### TEXT EXCERPT
January 26, 2007
John Reimer wrote:
> On Wed, 24 Jan 2007 23:12:21 -0800, Andrei Alexandrescu (See Website For
> Email) wrote:
> 
>> Bill Baxter wrote:
>>> Well there is this issue that &foo where foo is an overloaded will give you pointer to the first version of foo in the source file.  There's no way to disambiguate as far as I know.  Particularly frustrating for property methods
>>>
>>>    void prop(float x) { ... }
>>>    float prop() { ... }
>>>
>>>
>>> &prop just gives you the first one no matter what.
>>>
>>> Maybe not what you're talking about with "matching using constants" but it is related to signature matching (or lack thereof).
>> Ouch. This warrants a bug report. It sure has ripples in lots of template code, too.
>>
>> Andrei
> 
> 
> That's not considered a bug, however.  There have been many complaints
> about D's signature lookup "protocol" over the last 2 to 3 years.  Walter
> has many times stated that it's done that way on purpose, I think to
> avoid compiler complexity. Maybe this example shows yet another reason why
> it hurts, but we've had no success convincing him otherwise.  That's just
> one example of "silent acception" of the symbol.  I'm actually surprised
> that Walter didn't invalidate that bug report.

I didn't invalidate it because it is a bug. The lookup thing was a debate about whether Java-style or C++-style overriding is done. D does C++ style overriding.
January 26, 2007
Andrei Alexandrescu (See Website For Email) wrote:
> kris wrote:
>> Andrei Alexandrescu (See Website For Email) wrote:
>> [snip]
...
>>> 3. I want to increase community's awareness of the importance of those tests for larger use cases, as well as gather ideas from the community about how to overcome D's shortcomings in passing the tests.
...
> That being said, my view on what should be fixed in D is a bit different. For example, as I said, one of my main foci is putting a lead sarcophagus around "inout" before its radioactive waste affects too much code that will become broken later. Also, implicit conversion rules will change, and again I want to get that in ASAP so not too much code suffers. And so on.
...
> Andrei


Well, since you mention it... I'm not positive that I'm thinking of the same type problem that you are, but when writing templates in D, I've wanted something like storageof(T) capabilities, but the way I imagine it, the ideal solution would be a bit different.

(Actually, I'm not sure exactly what problem inout causes that you are referring to as requiring lead, but moving on..)

I would prefer for the types passed to a template to carry a lot more info across, and let the user decide which parts to throw away.  You could call this a "strict" template, if you want backward compatibility (but it's early in D's template design so maybe we don't care).

I'm thinking that this (current) syntax:

template foo(T) {
   T plus(T x, T y) { return x + y; }
}

would be equivalent to:

strict template foo(T) {
    T.value plus(T.value x, T.value y) { return x + y; }
}

In a 'strict' template the type "T" would carry a lot of baggage.  It would know if T was constant (as in a local "const int x = 10"), or a constant view (maybe) whether it is an lvalue, rvalue, literal, known-at-compile-time, static array, result of arithmetic, etc.

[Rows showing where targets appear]
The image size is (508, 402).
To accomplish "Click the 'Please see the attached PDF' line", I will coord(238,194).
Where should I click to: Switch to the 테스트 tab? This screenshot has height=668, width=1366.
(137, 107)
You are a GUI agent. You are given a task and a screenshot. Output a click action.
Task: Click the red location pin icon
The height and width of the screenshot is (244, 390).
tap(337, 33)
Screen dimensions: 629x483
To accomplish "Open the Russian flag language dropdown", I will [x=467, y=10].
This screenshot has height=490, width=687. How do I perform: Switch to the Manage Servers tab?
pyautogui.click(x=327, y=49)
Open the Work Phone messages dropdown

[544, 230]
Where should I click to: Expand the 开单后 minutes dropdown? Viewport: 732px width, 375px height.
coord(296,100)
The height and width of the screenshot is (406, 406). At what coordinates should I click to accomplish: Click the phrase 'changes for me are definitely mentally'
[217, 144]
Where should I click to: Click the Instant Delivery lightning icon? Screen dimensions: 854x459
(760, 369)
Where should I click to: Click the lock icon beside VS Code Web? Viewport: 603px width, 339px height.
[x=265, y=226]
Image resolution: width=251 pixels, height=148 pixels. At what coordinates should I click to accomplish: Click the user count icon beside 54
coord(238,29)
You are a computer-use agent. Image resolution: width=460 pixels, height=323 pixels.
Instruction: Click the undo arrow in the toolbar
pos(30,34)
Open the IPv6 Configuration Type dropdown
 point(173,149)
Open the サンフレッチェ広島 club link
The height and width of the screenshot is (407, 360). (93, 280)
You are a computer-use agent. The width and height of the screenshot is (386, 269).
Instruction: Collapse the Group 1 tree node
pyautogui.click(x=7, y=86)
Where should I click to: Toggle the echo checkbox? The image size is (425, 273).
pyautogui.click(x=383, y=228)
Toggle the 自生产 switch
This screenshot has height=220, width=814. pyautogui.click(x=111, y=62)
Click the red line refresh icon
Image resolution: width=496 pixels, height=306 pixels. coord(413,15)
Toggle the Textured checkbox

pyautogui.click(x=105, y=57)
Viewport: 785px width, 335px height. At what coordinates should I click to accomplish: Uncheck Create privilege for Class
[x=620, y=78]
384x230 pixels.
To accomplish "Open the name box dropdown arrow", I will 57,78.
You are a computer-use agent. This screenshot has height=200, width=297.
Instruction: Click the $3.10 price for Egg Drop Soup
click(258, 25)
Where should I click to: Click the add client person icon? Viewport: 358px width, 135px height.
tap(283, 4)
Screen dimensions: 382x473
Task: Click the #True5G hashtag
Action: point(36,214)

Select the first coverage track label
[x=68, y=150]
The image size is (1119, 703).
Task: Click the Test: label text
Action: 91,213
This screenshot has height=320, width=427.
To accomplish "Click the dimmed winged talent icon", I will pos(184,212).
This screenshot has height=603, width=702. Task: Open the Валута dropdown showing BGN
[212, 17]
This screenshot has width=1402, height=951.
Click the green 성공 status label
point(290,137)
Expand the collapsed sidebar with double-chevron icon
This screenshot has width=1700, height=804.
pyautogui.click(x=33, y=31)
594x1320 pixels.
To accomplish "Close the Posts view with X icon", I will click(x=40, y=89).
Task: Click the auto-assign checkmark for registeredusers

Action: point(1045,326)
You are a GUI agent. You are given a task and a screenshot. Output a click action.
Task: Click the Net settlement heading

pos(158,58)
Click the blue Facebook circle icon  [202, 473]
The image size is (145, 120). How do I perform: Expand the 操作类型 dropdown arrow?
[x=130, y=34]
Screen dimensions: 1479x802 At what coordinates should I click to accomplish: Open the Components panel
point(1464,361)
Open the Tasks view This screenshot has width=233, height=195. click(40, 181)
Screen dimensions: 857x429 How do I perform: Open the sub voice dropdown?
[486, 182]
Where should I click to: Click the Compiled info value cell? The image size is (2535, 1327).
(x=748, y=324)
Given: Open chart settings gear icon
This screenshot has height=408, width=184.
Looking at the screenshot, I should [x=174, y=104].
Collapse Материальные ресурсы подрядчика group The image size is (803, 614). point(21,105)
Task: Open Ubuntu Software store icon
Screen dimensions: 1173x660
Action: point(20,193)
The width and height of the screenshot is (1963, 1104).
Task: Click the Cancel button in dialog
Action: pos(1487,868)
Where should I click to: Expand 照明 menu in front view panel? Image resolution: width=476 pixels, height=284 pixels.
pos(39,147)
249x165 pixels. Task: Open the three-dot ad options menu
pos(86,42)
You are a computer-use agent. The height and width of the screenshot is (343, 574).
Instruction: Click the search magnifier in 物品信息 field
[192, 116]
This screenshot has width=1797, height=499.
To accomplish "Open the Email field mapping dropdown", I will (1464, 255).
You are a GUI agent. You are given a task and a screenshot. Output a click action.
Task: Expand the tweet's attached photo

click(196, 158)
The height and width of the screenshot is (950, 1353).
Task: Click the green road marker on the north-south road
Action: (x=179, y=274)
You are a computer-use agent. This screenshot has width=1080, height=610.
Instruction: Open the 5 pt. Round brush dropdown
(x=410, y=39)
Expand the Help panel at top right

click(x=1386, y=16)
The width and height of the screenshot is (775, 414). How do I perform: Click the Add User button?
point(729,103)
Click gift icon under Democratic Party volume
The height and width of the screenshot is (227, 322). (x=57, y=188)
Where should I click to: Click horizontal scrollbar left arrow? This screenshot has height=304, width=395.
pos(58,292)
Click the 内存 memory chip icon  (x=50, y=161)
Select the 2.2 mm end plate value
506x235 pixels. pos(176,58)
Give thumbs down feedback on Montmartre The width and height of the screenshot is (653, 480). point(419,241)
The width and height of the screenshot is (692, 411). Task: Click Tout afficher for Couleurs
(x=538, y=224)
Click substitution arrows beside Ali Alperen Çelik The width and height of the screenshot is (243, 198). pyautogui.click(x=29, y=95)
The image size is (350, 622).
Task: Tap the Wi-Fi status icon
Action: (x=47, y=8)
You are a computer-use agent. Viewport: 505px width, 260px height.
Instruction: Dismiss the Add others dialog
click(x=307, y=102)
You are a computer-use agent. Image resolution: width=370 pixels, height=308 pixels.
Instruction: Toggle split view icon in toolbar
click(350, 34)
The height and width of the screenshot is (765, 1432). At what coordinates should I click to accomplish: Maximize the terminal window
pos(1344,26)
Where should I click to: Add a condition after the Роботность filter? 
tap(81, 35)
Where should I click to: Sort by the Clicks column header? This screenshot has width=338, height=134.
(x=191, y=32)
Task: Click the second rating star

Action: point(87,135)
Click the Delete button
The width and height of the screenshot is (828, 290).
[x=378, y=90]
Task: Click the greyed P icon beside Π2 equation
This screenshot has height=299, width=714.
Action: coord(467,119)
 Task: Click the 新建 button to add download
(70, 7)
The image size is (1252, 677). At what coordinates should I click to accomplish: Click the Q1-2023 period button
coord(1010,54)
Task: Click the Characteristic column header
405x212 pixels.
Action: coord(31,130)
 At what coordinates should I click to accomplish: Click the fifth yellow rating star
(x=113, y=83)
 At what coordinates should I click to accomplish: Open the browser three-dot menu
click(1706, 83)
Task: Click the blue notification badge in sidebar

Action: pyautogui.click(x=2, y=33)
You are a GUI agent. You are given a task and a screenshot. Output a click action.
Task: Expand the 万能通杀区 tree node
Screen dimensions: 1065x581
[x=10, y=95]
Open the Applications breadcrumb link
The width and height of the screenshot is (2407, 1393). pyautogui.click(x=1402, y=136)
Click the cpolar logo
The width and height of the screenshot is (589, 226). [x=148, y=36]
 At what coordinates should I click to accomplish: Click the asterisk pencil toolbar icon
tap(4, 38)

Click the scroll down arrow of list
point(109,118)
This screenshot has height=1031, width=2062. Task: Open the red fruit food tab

### WHAT YOU NEED TO DO
Transcribe the part of the D language discussion that begins at the words "Well, since you" and stops after "we don't care).". The items play no part here.

### IN RESPONSE
Well, since you mention it... I'm not positive that I'm thinking of the same type problem that you are, but when writing templates in D, I've wanted something like storageof(T) capabilities, but the way I imagine it, the ideal solution would be a bit different.

(Actually, I'm not sure exactly what problem inout causes that you are referring to as requiring lead, but moving on..)

I would prefer for the types passed to a template to carry a lot more info across, and let the user decide which parts to throw away.  You could call this a "strict" template, if you want backward compatibility (but it's early in D's template design so maybe we don't care).